> Problem requirements
An exact copy of the records is needed; please leave the images out.

> Data to examine
=== Section Start ===

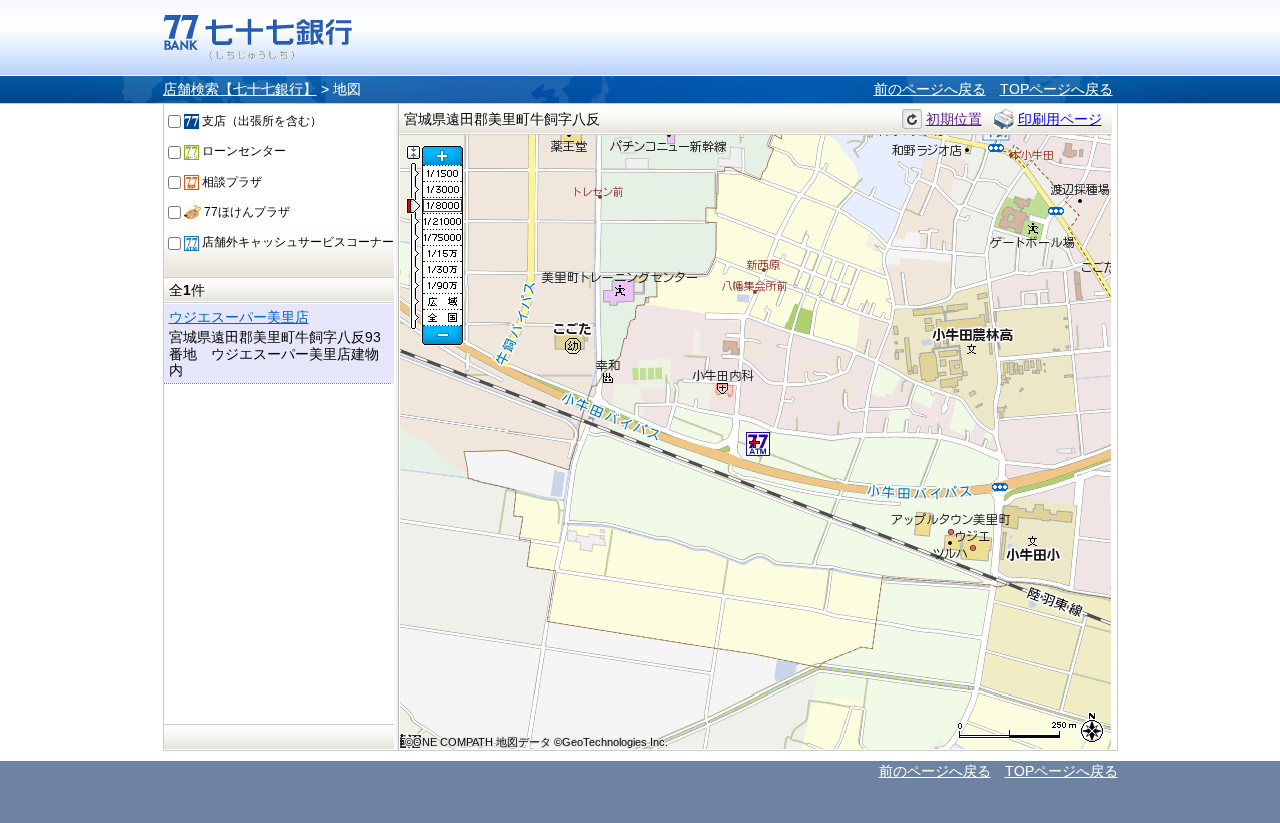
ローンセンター (242, 151)
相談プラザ (230, 182)
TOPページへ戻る (1056, 89)
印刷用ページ (1060, 119)
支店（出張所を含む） (260, 121)
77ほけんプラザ (245, 212)
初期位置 (954, 119)
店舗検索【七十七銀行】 (240, 89)
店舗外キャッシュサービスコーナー (296, 242)
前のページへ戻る (930, 89)
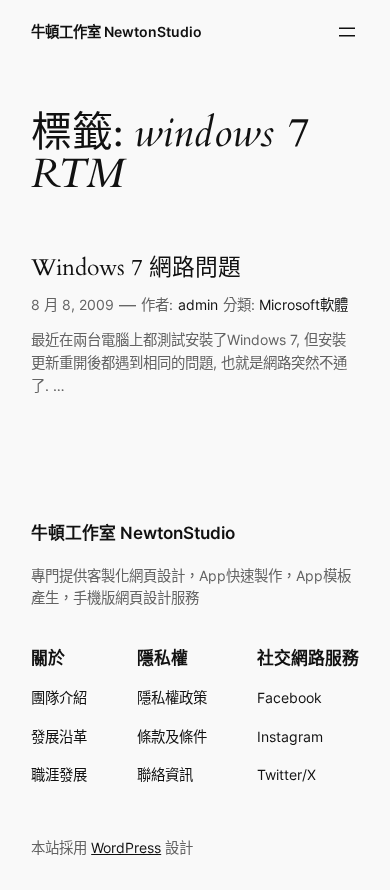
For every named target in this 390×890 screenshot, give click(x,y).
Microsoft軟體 (303, 304)
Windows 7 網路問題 (136, 267)
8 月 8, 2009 (72, 304)
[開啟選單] (347, 32)
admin (198, 304)
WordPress (126, 847)
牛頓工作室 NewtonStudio (116, 31)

=== Section End ===

> Result for this task
ローンセンター (242, 151)
相談プラザ (230, 182)
TOPページへ戻る (1056, 89)
印刷用ページ (1060, 119)
支店（出張所を含む） (260, 121)
77ほけんプラザ (245, 212)
初期位置 (954, 119)
店舗検索【七十七銀行】 (240, 89)
店舗外キャッシュサービスコーナー (296, 242)
前のページへ戻る (930, 89)
For every named target in this 390×890 screenshot, give click(x,y).
Microsoft軟體 (303, 304)
Windows 7 網路問題 (136, 267)
8 月 8, 2009 (72, 304)
[開啟選單] (347, 32)
admin (198, 304)
WordPress (126, 847)
牛頓工作室 NewtonStudio (116, 31)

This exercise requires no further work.